Maybe the problem was Paratici didn’t have to sit through the tedium of Mourinho. Appointing a manager who learnt his trade under Mourinho and essentially has the same core setup seemed odd at the time, and clearly the fans (maybe the players too) don’t have time for it.
That we give the ball away 9 times out of 10 when we try to break means we either don’t have the right players for this system or don’t have the patience to adapt to it. It’s probably the latter.
It used to be that our players were just drilled in one system - the core of Poch's team knew how to play one way, and no other. It's one of the consequences of the all-aspect gegenpressing philosophy - the formations can change (and often did - Poch was a master at in-game changes), but the overall philosophy remains the same. Because every single aspect of the club's approach, from recruitment (fitness and hunger first) to tactics to training, is geared around implementing that style, and there's no time to drill other approaches.
Additionally, the style itself creates an overreliance on pressing as the main and only method of chance creation (pressing up high to force turnovers), defending (likewise, reducing the opponent's time on the ball) and positioning (always oriented to the opponent's players to trigger pressing traps). It does this because it's arguably the most effective way to do those things and it can turn limited players into effective ones in the right system - but the downside is, it robs players of a lot of practice in using their natural abilities to overcome defenses without the press (by retaining the ball well, playing smart passes, waiting for your moment).
It's also susceptible to collapsing when players just don't have the belief to do the running anymore - that's what happened to us when we failed, and what Liverpool avoided by succeeding and reinforcing faith in their system when they did. And it tends to fail as we've seen - players can't trap a ball of cement, can't pass well, can't dribble well, make wrong decisions in and out of possession. Because they haven't had to use those skills much when they relied on pressing-based chance creation, defending and positioning - to relearn the ability-based approach over the tactics-based approach mid-career is hard, and it made fools out of a lot of our bunch. Dortmund were the exact same way at the end of Klopp's tenure when the belief failed.
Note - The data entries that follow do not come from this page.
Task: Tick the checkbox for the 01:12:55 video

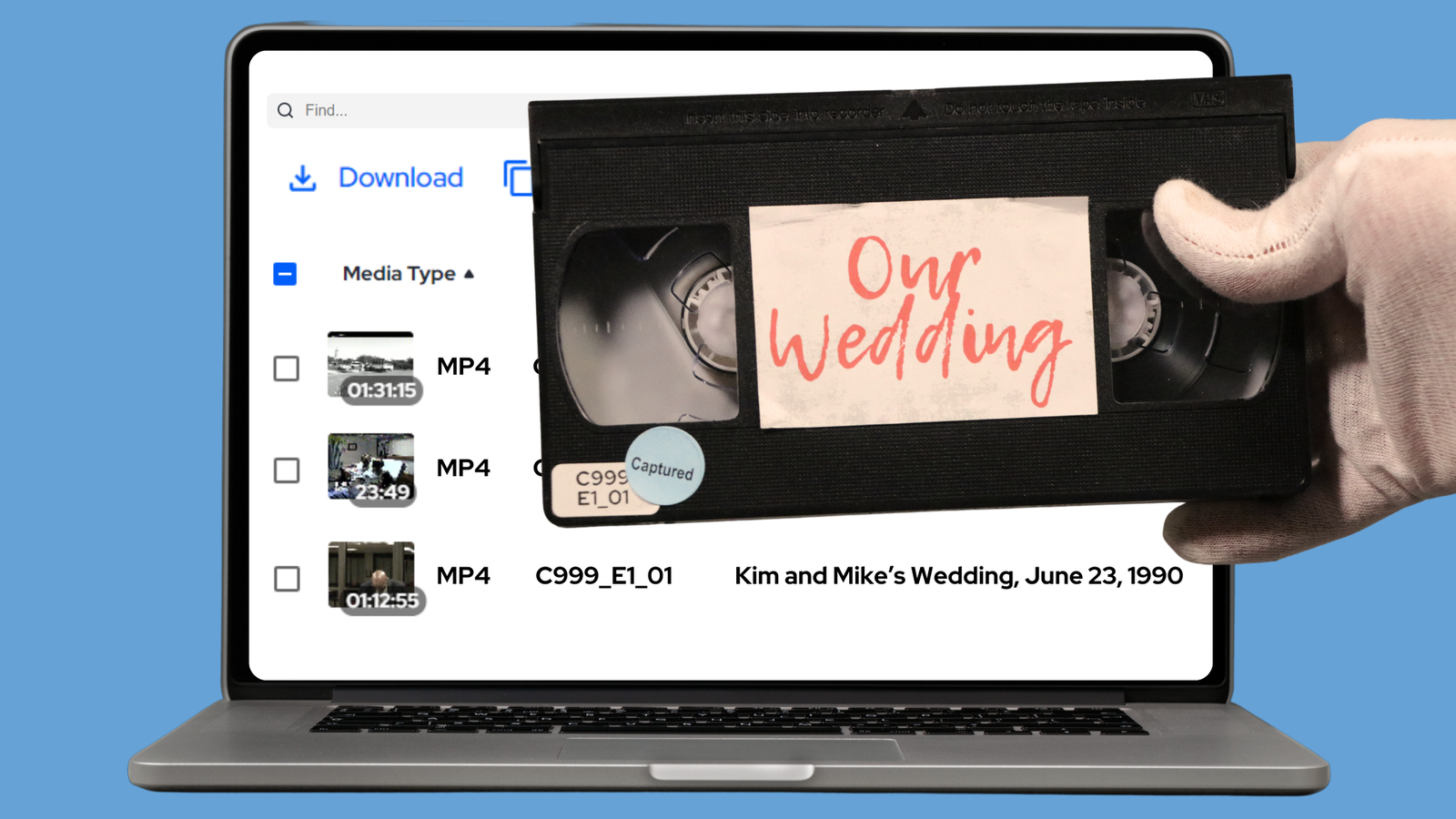Action: pos(287,579)
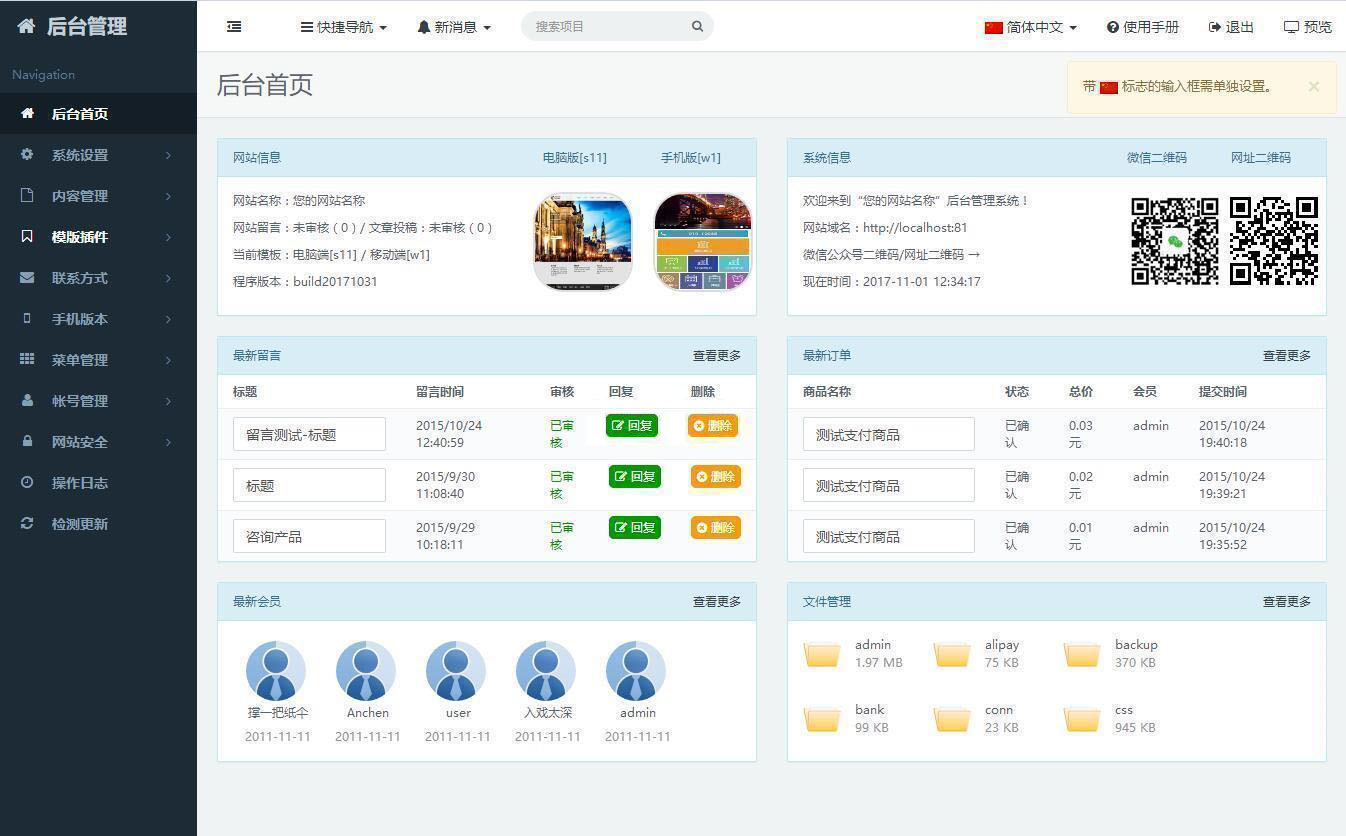Screen dimensions: 1346x836
Task: Open the backup folder icon
Action: tap(1082, 655)
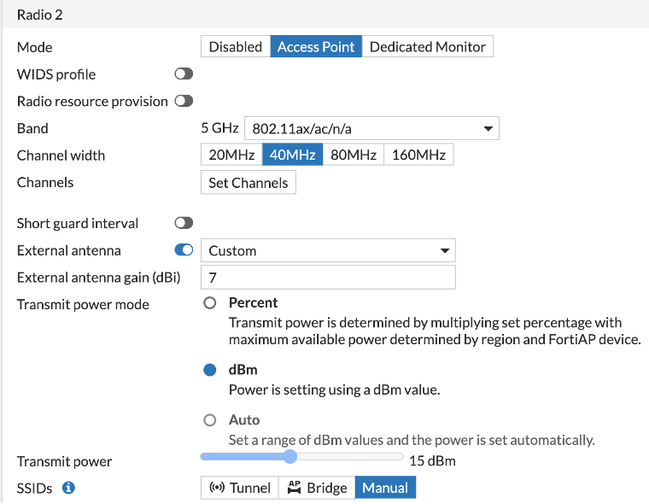The width and height of the screenshot is (649, 504).
Task: Select Tunnel SSID mode
Action: click(240, 488)
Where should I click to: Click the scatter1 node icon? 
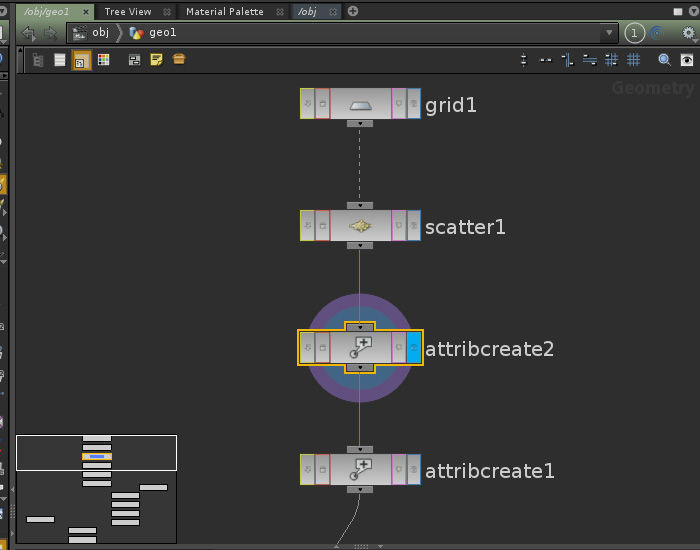tap(360, 226)
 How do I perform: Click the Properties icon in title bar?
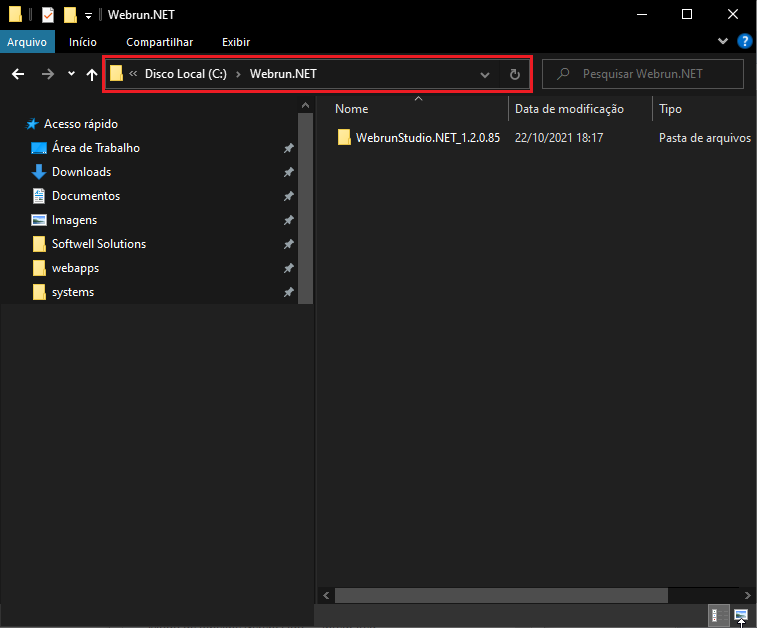(47, 15)
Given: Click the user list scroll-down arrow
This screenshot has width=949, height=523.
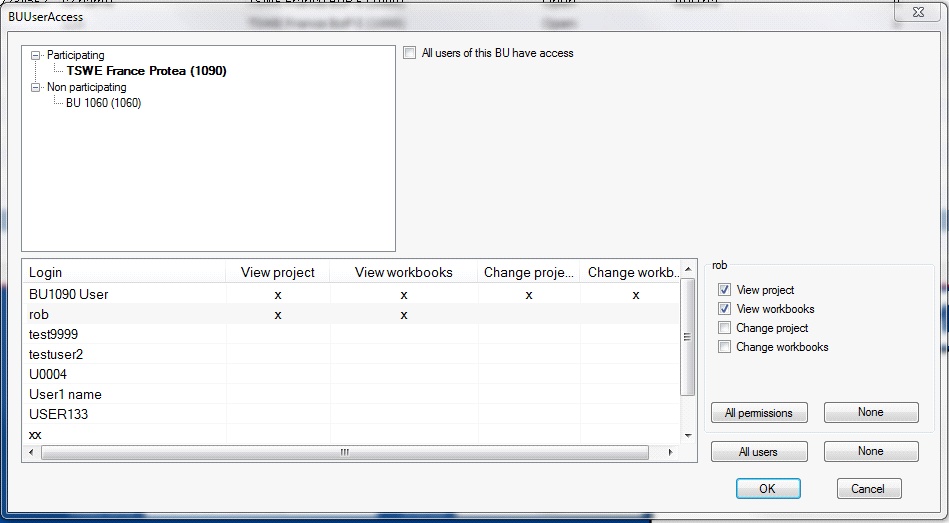Looking at the screenshot, I should coord(687,436).

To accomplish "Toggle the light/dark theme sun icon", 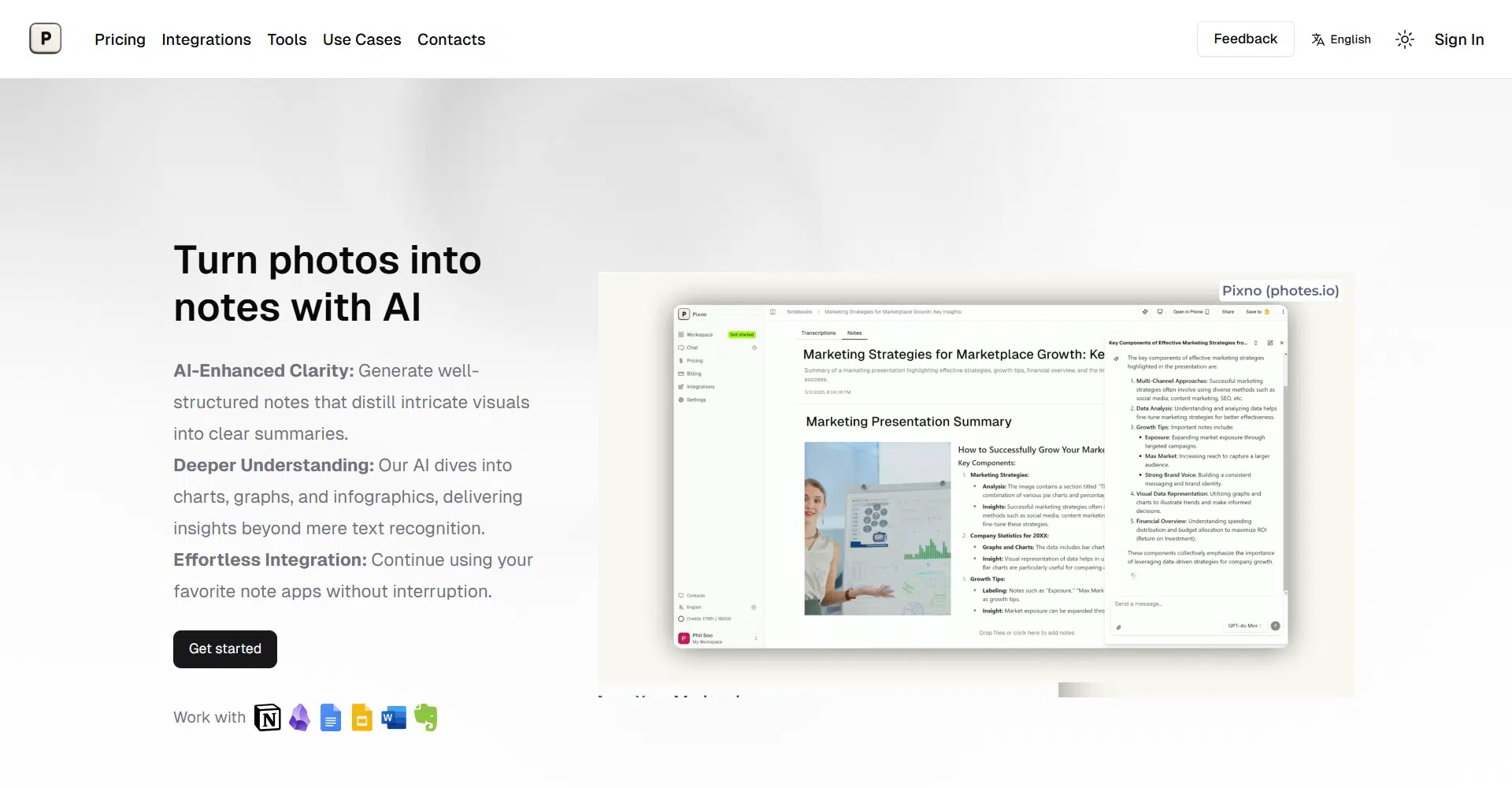I will 1404,39.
Poch saw this. He saw how his system was failing slowly as the team lost belief. He wanted a refresh, a renewal - he begged for one for a long time, but that worthless waste of an owner and his mediocre henchman of a chairman didn't believe it necessary. And then, ultimately, his system died, and he was sacked - the man who led us to the cusp of glory, gone because he wasn't listened to.And Mourinho, his replacement, while a flawed manager and even more flawed man, he saw this - he would have to oversee a transition from fitness-based team pressing to a more naturalistic, individualistic style of chance creation and game management. He tried - he set up a defense and then his instructions to the team were basically to let the attackers create. But the players couldn't overcome their innate flaws in time to actually get used to the death of Poch's system, and the odious man failed as Poch did.
In our case, the biggest victim of the death of Poch's system is Dele - he's the ultimate single-role player, who looks good as a false nine in a pressing-based system where he doesn't have to hold onto the ball, make long passes or really do much other than press (which he does excellently), make short, instinctive passes and run into the box. When asked to play a more cerebral, slower game, he's always, always struggled, for England and Spurs. It's no coincidence.
So, part of our decline is down to that. But not all of it, because we've bought players who weren't drilled in that system (Bergwijn, Lo Celso, Ndombele et al) and they've still turned out sh*te. So the other part of it is also present - it's just no one knows what the f*ck it is.